The two front-runners in Maine’s hotly contested 2nd Congressional District each had nearly $1.5 million in their campaign treasuries at the end of 2021, their campaigns said.

Bruce Poliquin, left, and Jared Golden during their first congressional race four years ago in Maine’s 2nd District. Robert F. Bukaty/Associated Press file

The cash-on-hand for both U.S. Rep. Jared Golden, a two-term Lewiston Democrat, and Republican Bruce Poliquin of Orrington far exceeds the money raised by other contenders for the seat representing the largest district east of the Mississippi River.

Poliquin, a former congressman who lost his seat to Golden in 2018, pointed out on Twitter that he raised more than Golden in each of the last two quarters of 2021. And he’s not done beating the bushes for more.

“We will continue to work hard, to raise the necessary funds, and get our message out,” said Poliquin, whose filing with the Federal Election Commission on Monday showed he had $1.4 million left of the almost $1.5 million he raised in 2021.

Golden’s campaign also expressed happiness with his fundraising totals.

“We all know money doesn’t win elections in Maine, but Congressman Golden’s strong off-year fundraising report has helped put him in an excellent position heading into the 2022 election,” Golden’s campaign manager, Margaret Reynolds, said in a written statement.


Republican congressional hopeful Liz Caruso addressing the Somerset County Republican Committee in January. Submitted photo

Neither Golden nor Poliquin is assured of a place on the Nov. 8 general election ballot yet. Each face potential primary challenges.

Poliquin is trying to fend off Garret Swazey of Bangor and Elizabeth Caruso of Caratunk in a possible June 14 primary. Caruso raised $16,000 for her campaign during the final two months of 2021, according to her FEC report. It is not clear how much Swazey raised.

On the Democratic side, Golden’s potential primary challenger, Michael Sutton of Bangor, did not report any contributions. There has been no sign he is doing anything to gather the necessary signatures to force a primary.

The race also includes independent Tiffany Bond of Portland, who snatched 6% of the first-round vote in the 2018 race.

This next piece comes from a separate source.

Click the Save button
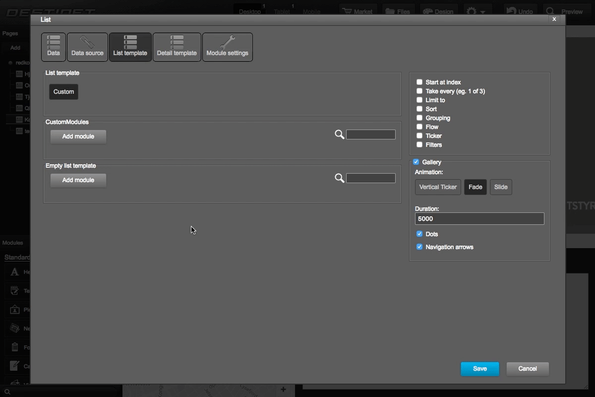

Another potential independent candidate, Jordan Borrowman of Lewiston, said Monday he’s quitting the race to deal with family issues.

Whoever the candidates may be by November, things are looking less than ideal for Golden’s reelection.


In 2018, when Golden squeaked out a narrow win over Poliquin, the average generic congressional ballot in national polls had Democrats up by 7.3%, according to Real Clear Politics. This year, the GOP is up by 4.1%.

That amounts to an 11.4% gap for Golden to overcome this year.

But Golden has shown he can overcome the Republican tilt in his sprawling district.

In 2020, President Donald Trump racked up 7.4% more votes in the 2nd District than Democrat Joe Biden did, winning its electoral vote in the process. But at the same time, Golden beat Republican Dale Crafts by getting 53% of the vote, while Crafts got 47%.

Overall, that meant Golden secured 8.2% more votes than Biden in the district.

The campaign finance reports for Golden and Swazey and Bond, if required, were not yet filed with the FEC on Monday afternoon. Their campaigns had until midnight to file within the legal deadline.